'Still room' for more mortgage concessions
Property experts say there is still room for more mortgage tax concessions in a bid to help lessen the burden on low-to-middle income home owners.
But one warned it would be unwise to 'throw' taxpayers' money at expanding existing home loan schemes.
'I have to admit the Government has done a lot in the past year to rescue the property market which plunged dramatically in the economic turmoil,' Hong Kong Property's managing director Michael Choi Ngai-min said.
Home buyers can secure up to 85 per cent mortgages later this month by paying no more than a $300 monthly premium through the Mortgage Insurance Programme to reduce the financial risk carried by banks.
Hong Kong Mortgage Corporation is to announce details of the programme.
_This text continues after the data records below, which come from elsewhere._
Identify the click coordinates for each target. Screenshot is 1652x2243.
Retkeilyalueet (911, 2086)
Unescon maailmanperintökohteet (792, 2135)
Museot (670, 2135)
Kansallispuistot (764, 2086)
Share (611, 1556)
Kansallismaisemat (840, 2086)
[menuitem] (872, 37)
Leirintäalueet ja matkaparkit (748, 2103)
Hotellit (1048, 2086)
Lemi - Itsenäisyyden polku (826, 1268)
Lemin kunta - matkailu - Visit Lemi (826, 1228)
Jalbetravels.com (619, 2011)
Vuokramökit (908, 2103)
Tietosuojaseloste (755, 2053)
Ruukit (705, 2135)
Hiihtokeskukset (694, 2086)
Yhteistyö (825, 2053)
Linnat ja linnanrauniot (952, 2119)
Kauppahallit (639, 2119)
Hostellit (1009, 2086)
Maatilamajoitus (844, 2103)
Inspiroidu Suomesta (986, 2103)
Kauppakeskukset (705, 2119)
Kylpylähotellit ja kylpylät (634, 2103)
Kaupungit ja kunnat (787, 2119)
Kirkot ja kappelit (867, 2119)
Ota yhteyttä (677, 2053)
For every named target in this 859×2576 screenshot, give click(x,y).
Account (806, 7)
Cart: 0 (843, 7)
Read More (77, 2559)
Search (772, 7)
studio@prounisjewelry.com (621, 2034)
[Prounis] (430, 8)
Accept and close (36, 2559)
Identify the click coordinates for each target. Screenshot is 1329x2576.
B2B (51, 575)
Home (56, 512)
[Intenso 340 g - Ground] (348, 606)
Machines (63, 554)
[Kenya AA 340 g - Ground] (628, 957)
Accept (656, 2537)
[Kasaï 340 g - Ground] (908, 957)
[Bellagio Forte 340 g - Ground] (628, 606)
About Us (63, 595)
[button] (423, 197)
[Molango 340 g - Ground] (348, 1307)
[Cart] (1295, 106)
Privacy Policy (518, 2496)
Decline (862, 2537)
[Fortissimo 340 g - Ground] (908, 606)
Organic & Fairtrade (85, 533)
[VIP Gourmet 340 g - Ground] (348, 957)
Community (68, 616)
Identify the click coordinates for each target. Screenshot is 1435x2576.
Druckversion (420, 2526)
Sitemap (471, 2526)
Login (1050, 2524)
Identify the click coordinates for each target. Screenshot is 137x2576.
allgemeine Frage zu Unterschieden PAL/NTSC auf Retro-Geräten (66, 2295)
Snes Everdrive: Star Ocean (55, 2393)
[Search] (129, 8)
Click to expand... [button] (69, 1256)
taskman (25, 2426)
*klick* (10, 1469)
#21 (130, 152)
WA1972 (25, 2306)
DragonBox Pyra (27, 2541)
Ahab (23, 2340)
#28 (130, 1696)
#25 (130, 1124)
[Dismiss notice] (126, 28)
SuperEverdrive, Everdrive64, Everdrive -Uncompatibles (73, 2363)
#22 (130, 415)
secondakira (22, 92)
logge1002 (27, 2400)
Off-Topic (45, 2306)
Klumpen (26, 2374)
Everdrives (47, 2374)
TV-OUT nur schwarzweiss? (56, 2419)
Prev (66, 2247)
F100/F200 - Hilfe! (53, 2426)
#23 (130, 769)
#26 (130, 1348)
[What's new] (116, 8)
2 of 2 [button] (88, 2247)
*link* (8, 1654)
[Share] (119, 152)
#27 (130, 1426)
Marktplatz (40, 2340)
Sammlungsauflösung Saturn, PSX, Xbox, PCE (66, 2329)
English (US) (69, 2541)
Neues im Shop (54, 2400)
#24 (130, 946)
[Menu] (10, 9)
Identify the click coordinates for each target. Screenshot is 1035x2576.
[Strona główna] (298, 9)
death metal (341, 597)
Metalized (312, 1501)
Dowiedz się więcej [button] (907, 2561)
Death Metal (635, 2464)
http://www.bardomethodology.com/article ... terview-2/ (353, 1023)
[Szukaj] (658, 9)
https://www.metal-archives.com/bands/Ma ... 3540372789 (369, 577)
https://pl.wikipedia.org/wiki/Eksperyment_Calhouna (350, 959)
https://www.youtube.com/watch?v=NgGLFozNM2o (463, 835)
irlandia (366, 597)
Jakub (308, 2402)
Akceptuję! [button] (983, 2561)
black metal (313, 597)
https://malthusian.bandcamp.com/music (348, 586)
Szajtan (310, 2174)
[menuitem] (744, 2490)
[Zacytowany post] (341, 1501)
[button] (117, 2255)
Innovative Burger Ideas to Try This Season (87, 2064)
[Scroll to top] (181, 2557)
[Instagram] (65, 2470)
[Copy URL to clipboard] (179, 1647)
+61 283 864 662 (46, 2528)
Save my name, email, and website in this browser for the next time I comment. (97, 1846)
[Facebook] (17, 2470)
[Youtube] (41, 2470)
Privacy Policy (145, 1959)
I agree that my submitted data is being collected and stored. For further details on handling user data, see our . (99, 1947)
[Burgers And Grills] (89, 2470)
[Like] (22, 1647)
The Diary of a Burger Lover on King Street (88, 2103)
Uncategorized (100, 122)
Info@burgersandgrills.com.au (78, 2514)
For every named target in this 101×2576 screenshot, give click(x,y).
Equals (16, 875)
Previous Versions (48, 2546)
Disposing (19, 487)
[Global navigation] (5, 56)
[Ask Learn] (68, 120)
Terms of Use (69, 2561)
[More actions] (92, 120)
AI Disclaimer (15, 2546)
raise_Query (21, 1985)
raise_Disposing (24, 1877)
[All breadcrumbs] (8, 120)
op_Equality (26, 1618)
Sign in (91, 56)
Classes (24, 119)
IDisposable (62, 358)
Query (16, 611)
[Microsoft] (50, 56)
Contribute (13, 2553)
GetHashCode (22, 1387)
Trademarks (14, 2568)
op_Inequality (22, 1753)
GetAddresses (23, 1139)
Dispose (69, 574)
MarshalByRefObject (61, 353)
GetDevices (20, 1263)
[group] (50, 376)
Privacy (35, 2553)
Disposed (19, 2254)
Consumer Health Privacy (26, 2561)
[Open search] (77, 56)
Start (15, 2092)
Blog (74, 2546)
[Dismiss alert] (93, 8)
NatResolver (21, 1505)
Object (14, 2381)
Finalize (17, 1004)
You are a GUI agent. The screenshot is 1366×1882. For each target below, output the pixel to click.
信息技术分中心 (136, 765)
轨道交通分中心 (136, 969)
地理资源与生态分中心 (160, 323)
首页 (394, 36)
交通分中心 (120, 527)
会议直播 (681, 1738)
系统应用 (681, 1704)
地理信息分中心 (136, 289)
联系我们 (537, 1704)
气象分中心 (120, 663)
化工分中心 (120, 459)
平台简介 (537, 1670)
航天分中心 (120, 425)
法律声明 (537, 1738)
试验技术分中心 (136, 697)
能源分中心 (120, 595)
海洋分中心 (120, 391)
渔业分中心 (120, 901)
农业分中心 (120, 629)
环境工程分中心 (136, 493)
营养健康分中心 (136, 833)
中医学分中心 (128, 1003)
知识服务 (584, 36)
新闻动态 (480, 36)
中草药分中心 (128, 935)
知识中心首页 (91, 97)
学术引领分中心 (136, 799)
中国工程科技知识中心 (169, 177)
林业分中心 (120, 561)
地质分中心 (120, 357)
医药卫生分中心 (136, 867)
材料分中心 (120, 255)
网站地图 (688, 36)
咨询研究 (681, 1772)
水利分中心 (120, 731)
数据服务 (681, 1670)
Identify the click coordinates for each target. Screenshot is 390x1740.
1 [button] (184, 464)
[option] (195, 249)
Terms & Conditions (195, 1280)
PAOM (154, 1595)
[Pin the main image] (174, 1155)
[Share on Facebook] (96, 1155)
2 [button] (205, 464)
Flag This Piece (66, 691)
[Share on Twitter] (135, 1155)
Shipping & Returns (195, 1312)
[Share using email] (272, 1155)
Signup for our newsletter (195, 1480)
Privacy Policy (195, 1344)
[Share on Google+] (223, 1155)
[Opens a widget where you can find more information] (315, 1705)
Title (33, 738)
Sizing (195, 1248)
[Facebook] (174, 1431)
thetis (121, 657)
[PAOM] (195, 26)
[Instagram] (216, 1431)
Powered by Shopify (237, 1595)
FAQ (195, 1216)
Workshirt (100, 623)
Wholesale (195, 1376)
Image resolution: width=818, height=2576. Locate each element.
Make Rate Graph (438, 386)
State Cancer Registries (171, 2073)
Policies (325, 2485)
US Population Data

'What the Government could do is expand the home loan interest tax concession introduced last year from the present $100,000 to $200,000,' Mr Choi said.
A maximum of $100,000 in paid loan interest could be deducted from the total assessable income of taxpayers under a relief measure introduced by the Financial Secretary in his last budget speech.
'In the case of a $3 million flat, the home owner is paying about $20,000 a month solely for the loan interest for the first few years. The Government could do more on that,' Mr Choi said.
Tony Chan Tung-ngok, immediate past president of the Society of Hong Kong Real Estate Agents, said: 'Doubling the maximum loan interest from $100,000 to $200,000 is reasonable especially when speculators have already left the market.' Centaline Property Agency's managing director Shih Wing-ching called on the Government not to 'throw money' into expanding existing home loan schemes.
'It has been clear that people can more than often afford to own homes under the current flat prices. It's entirely a matter of confidence,' he said.
He called on the Government to keep the 10,000-quota for the Home Purchase Loan Scheme and 12,000-quota for Home Starter Loan Scheme.
Housing Society figures showed only 4,500 buyers had drawn loans from the body up to last week although more than 10,000 certificates of eligibility had been issued to potential buyers.